• [Texte fourni]:
========================================
Les éléments qui expliquent
l’inflation actuelle semblent être de nature temporaire. Un examen des données
récentes suggère en effet que la hausse de l’inflation serait principalement
liée aux prix de l’énergie, aux modifications des taux d’imposition de la TVA
et à la reprise qui suit la récession annuelle la plus spectaculaire depuis la
Seconde Guerre mondiale (figure 1).  Pour
autant, à un niveau désagrégé, il semble que pour la plupart des biens, les
prix sont souvent inférieurs au niveau de décembre 2019 tandis que les prix de
certains services sont plus élevés (figure 2).

Il n’en reste pas moins que les
facteurs qui pourraient influencer l’inflation à moyen terme sont nombreux et laissent
planer quelques incertitudes sur les tensions à venir. Le choc de demande
résultant des mesures de relance budgétaire européenne et des pressions sur le
marché du travail devrait être faible. Le coût en termes d’inflation d’une
baisse du chômage dans la zone euro est désormais très bas – on parle
d’aplatissement de la courbe de Phillips, voir Bobeica,
Hartwig, et Nickel  (2021)
– et le
niveau « élevé » des emplois vacants l’est moins qu’en 2018 alors
qu’aucune crainte d’un retour de l’inflation n’était alors évoquée. Toutefois,
les pressions inflationnistes dues au comportement de désépargne des agents
pourraient présenter une trajectoire plus incertaine. Une poussée de la demande
pourrait alimenter de futures hausses de prix, surtout si les difficultés
d’ajustement de l’offre, observées récemment dans certains secteurs, persistaient.
Du côté des difficultés d’approvisionnement et de la hausse des coûts du
transport maritime, la corrélation forte de ces derniers avec le prix du
pétrole laisse imaginer une baisse lors des deux prochaines années (voir le
bulletin de la US Energy
Information Administration
).  

Pour autant, si on se place dans une perspective plus longue, on peut observer que cette remontée d’inflation ne permet en aucun cas de compenser les nombreuses années au cours desquelles l’inflation fut inférieure à la cible de 2% (figure 3). Ainsi, tant que la poussée observée ces derniers mois reste contenue, ce retour de l’inflation pourrait plutôt être perçu comme une bonne nouvelle par la BCE lui permettant d’atteindre enfin sa cible et même éventuellement de rattraper les sous-ajustements passés.
========================================
• [Données fournies]:
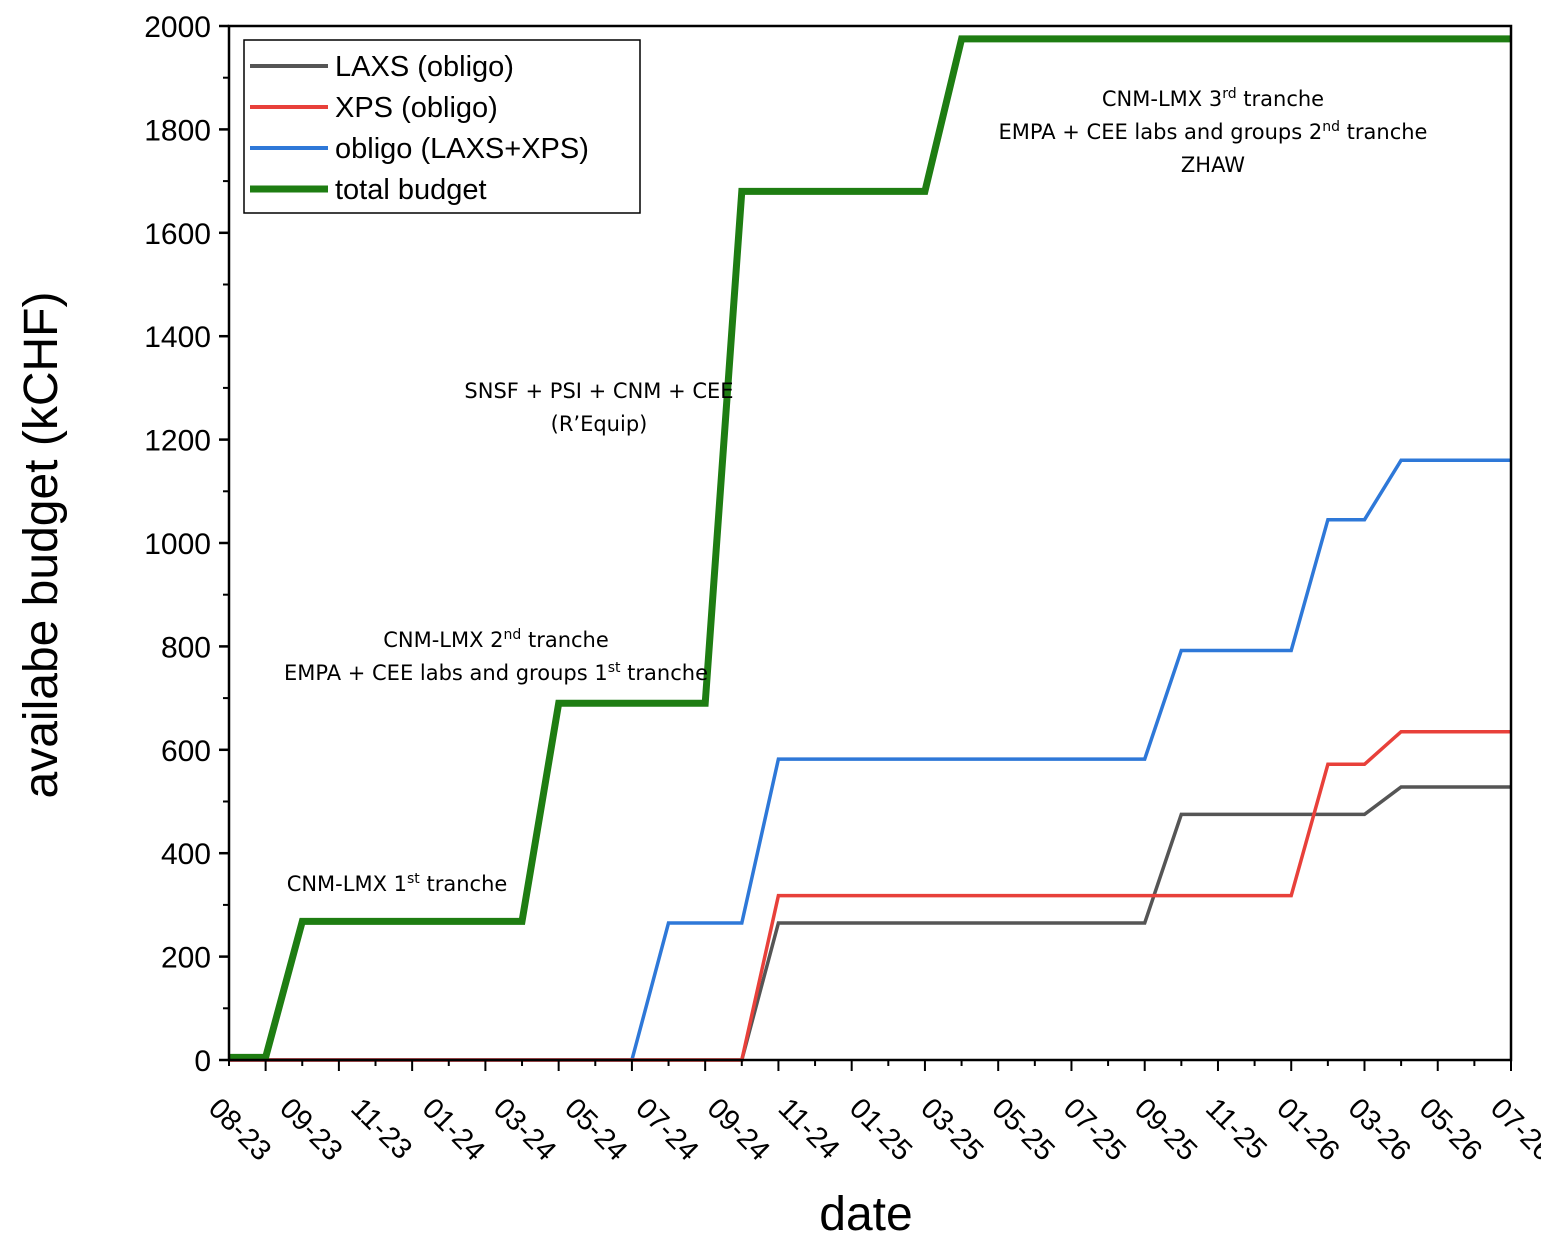 The width and height of the screenshot is (1541, 1238). Describe the element at coordinates (496, 672) in the screenshot. I see `annotation-line: EMPA + CEE labs and groups 1st tranche` at that location.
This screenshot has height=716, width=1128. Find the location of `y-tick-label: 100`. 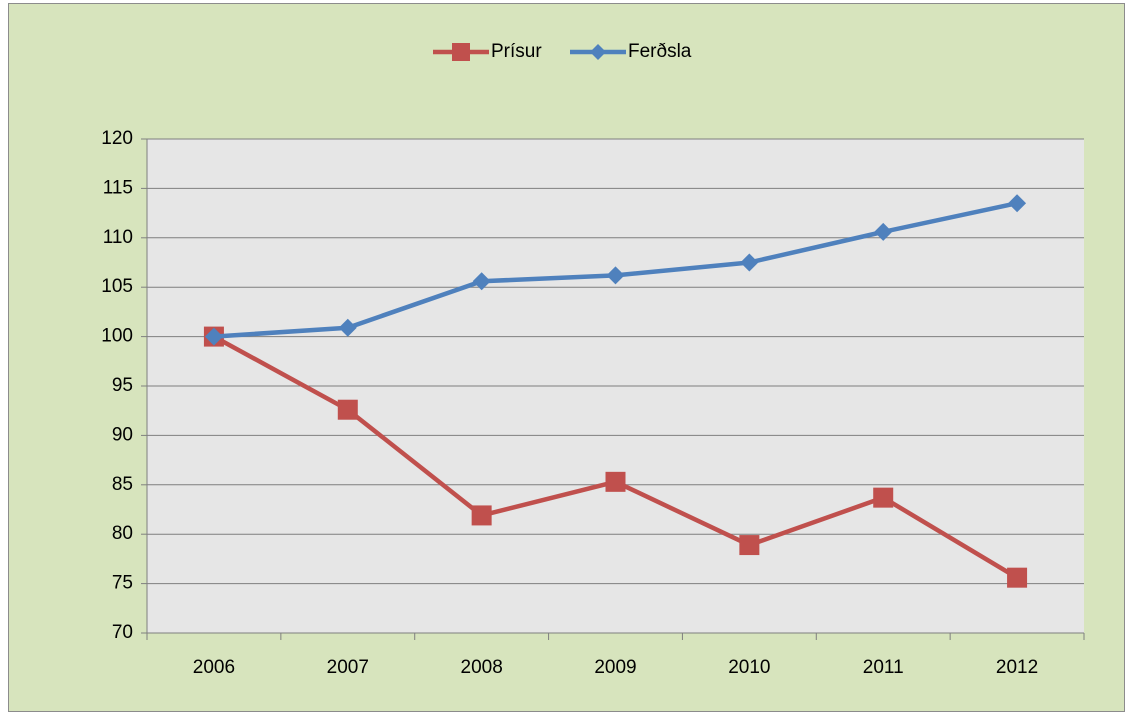

y-tick-label: 100 is located at coordinates (117, 336).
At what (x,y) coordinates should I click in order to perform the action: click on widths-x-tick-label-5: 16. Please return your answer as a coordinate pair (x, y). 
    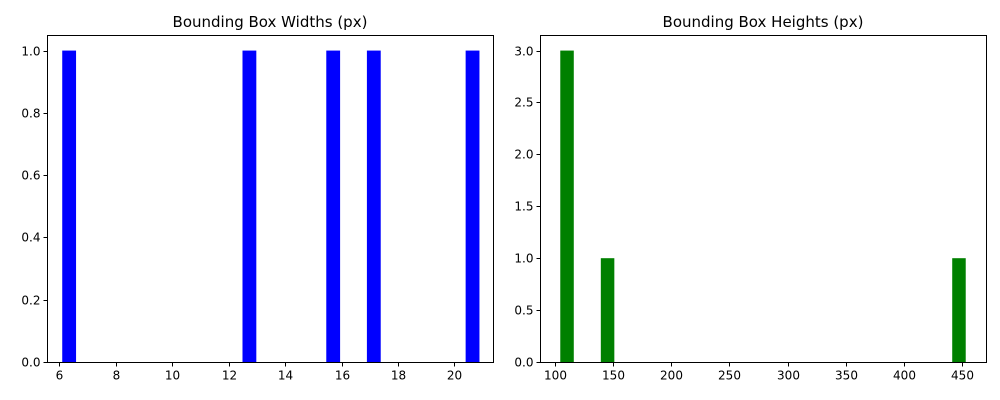
    Looking at the image, I should click on (342, 376).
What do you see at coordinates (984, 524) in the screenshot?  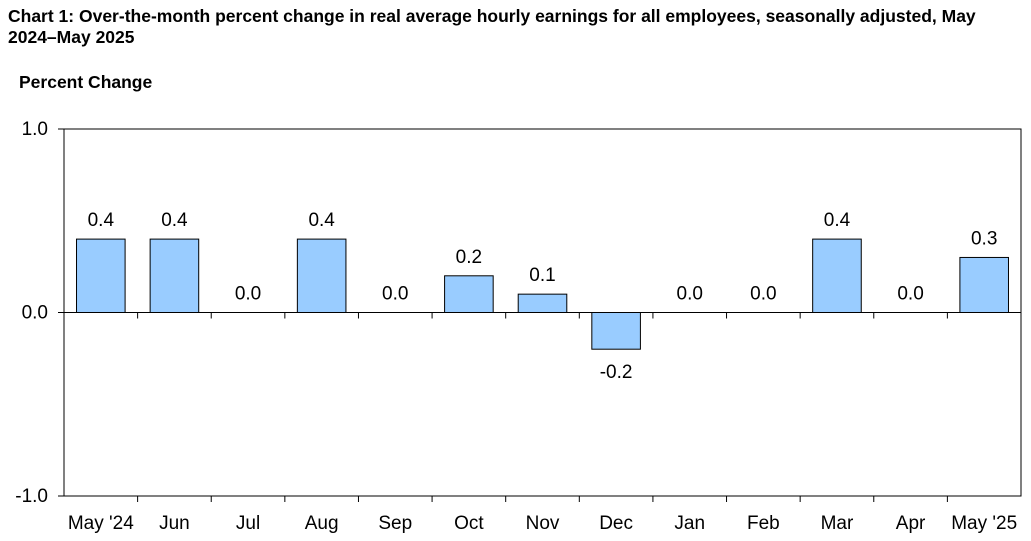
========================================
Recopiez à l'identique le passage du texte sur l'inflation qui va de « Du côté des » jusqu'à « les sous-ajustements passés. » inclus. Seul le texte sur l'inflation sert de référence.

Du côté des difficultés d’approvisionnement et de la hausse des coûts du
transport maritime, la corrélation forte de ces derniers avec le prix du
pétrole laisse imaginer une baisse lors des deux prochaines années (voir le
bulletin de la US Energy
Information Administration
).  

Pour autant, si on se place dans une perspective plus longue, on peut observer que cette remontée d’inflation ne permet en aucun cas de compenser les nombreuses années au cours desquelles l’inflation fut inférieure à la cible de 2% (figure 3). Ainsi, tant que la poussée observée ces derniers mois reste contenue, ce retour de l’inflation pourrait plutôt être perçu comme une bonne nouvelle par la BCE lui permettant d’atteindre enfin sa cible et même éventuellement de rattraper les sous-ajustements passés.